Learn how LLMjacking targets your AI stack, the hidden financial costs of stolen API keys, and actionable strategies to safeguard your models.

Jun 18, 202610 min read

For the past few years, one topic has constantly been on the minds of tech professionals around the world: AI.

AI is no longer just another piece of the tech stack but is fast becoming its foundation. Major business features, like customer support and data analysis pipelines, are being shifted to Large Language Models (LLMs), and businesses are more dependent on LLMs every day. That dependency has not gone unnoticed by attackers. As LLMs become more central to core business processes, they have become a valuable target in their own right.

This article explains how LLMjacking works, the potential risks and costs associated with an attack, and what you can do to detect and prevent it.

What Is LLMjacking?

LLMjacking involves attackers hijacking access to your LLM. Although the widespread adoption of LLMs is a relatively recent development, LLMjacking itself is just a different spin on a familiar attack: Gaining access to stolen or exposed credentials. Before the LLM era, criminals used to look for AWS or GCP access keys, which could potentially give them access to compute resources, storage, and sensitive company information.

The repercussions from stolen and exposed credentials are bad enough, but LLMjacking has the potential to cause significantly more harm (financial or reputational) to both an organization and its clients. LLM usage is often metered and expensive, so abuse can translate directly into financial impact. If the key is tied to custom models, internal prompts, or sensitive data pipelines, the risk is no longer solely about compute resources. Unlike a stolen cloud key, a compromised LLM credential can give an attacker access to far more than raw data.

What Harm Does LLMjacking Cause?

The impact of an LLMjacking incident goes beyond unexpected API usage or inflated billing. It can very quickly escalate into a significant financial loss, disruption of day-to-day operations, and exposure of sensitive company or customer data.

Understanding these risks in detail is important because the potential consequences extend across multiple aspects of your business.

Financial impact of LLMjacking

This is usually the first place where you notice that "something is wrong". If you see the impact of LLMjacking in your bills, it is likely that the attack has already done significant damage. An attacker with unfettered access to your LLM API could easily have used it to spin up spam email templates, phishing sites, and even malware for their own nefarious purposes.

If you have usage and billing limits, you might think you are safe.

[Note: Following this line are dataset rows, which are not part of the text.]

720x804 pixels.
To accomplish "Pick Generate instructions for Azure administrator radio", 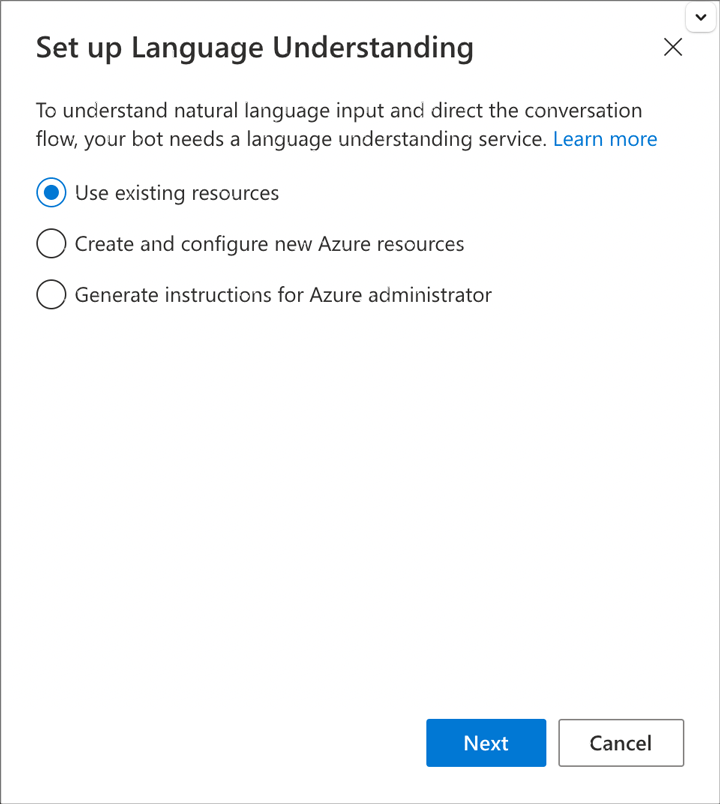I will click(x=51, y=295).
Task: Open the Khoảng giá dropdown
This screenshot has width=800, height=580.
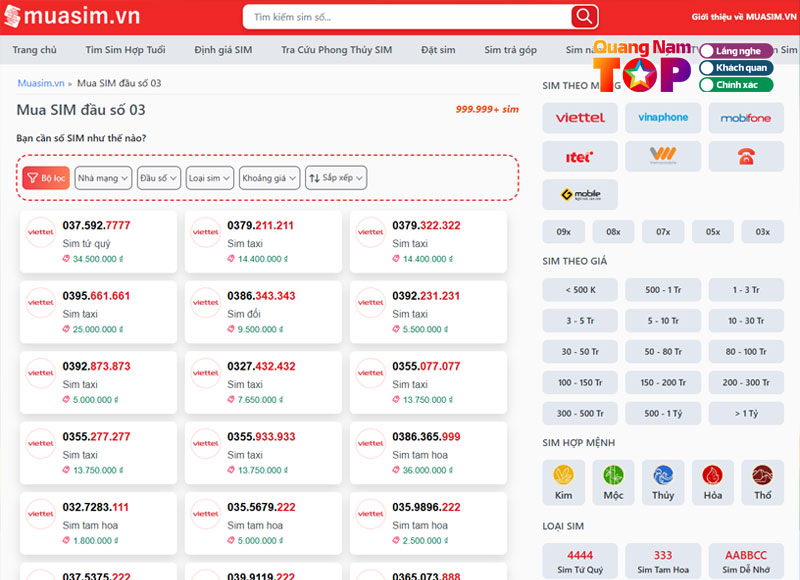Action: coord(269,178)
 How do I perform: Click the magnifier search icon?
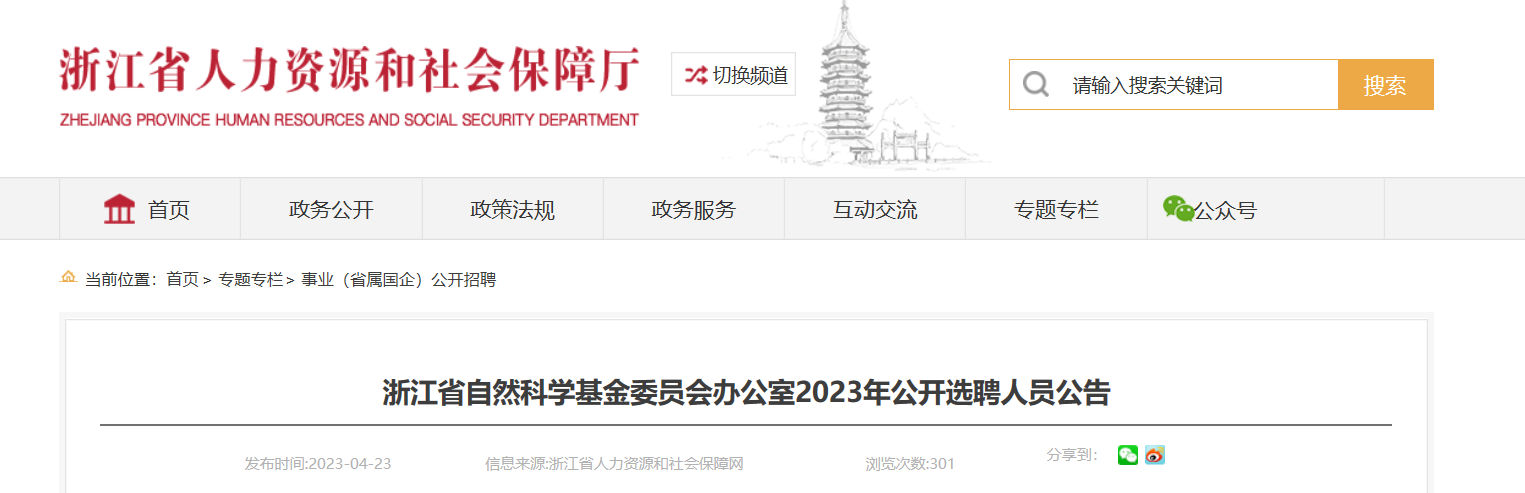[1035, 85]
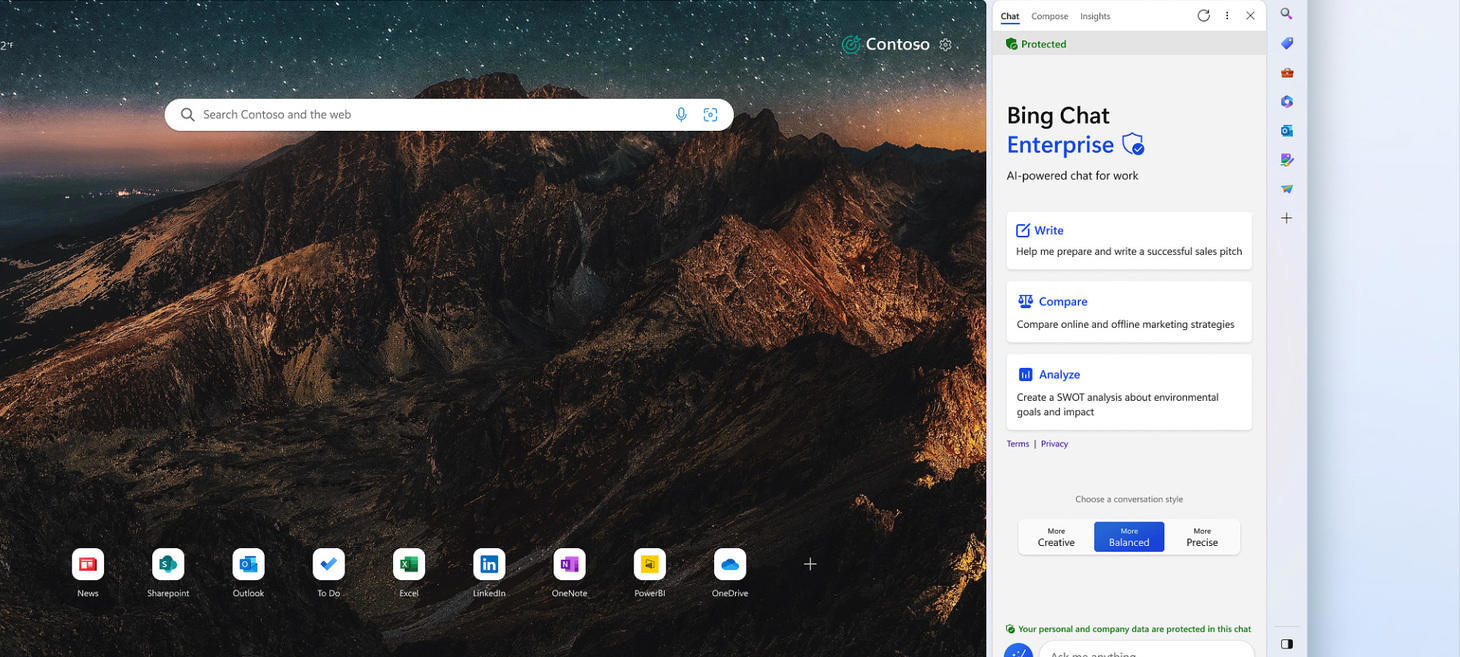Switch to the Compose tab
This screenshot has width=1460, height=657.
1049,16
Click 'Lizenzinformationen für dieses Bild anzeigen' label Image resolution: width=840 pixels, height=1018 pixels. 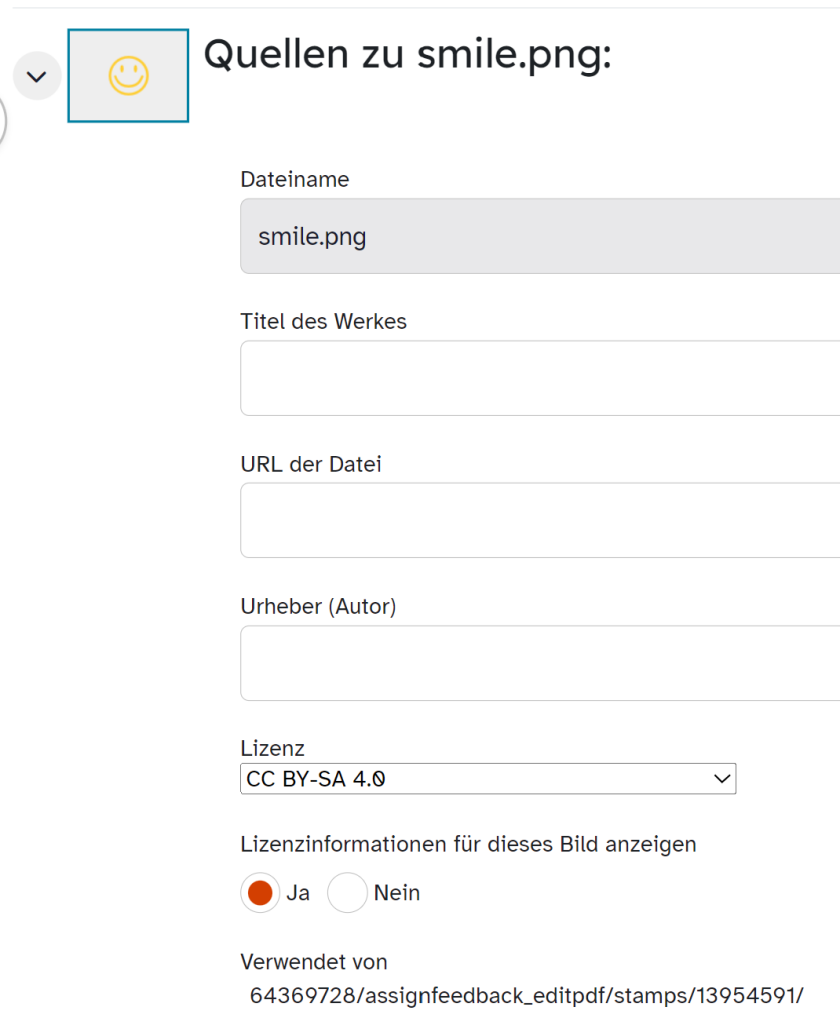(x=468, y=844)
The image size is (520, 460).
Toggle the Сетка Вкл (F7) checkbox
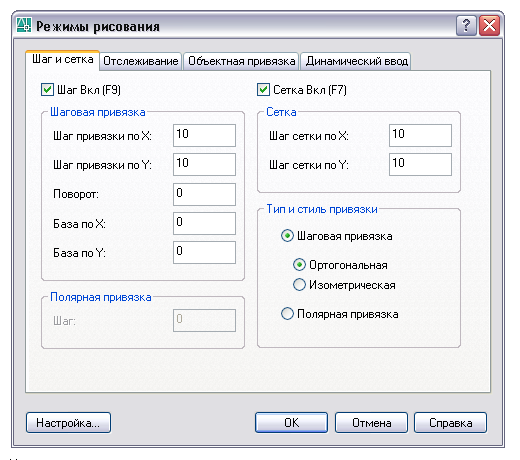click(x=263, y=90)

There is only so much an attacker could do with your LLM, right? However, any downstream agentic processes or automated workflows dependent on the LLM will also be affected. This could have an even bigger financial impact on the organization, especially if those processes are tied to critical business functions.

Malicious use of custom models

Some organizations rely heavily on custom models, usually trained on internal documents and business processes to help the model better understand how your organization operates. Increasingly, these kinds of models are being used for new and existing employees as a kind of "wiki". If you are not sure what to do with a specific document or which employee to speak to about a specific situation, just ask the LLM using the custom model.

Should an attacker gain access to this model, however, they could gain knowledge about your organization that was never intended to be public. This kind of information could be used to further extend their foothold on your network, or it could allow an attacker to sell this information on the dark web.

Data poisoning

In some environments, these same custom models are constantly being refined and trained using new organizational or financial data. Should an attacker gain access to the training data or the method used to train your custom models, it can create opportunities for data poisoning.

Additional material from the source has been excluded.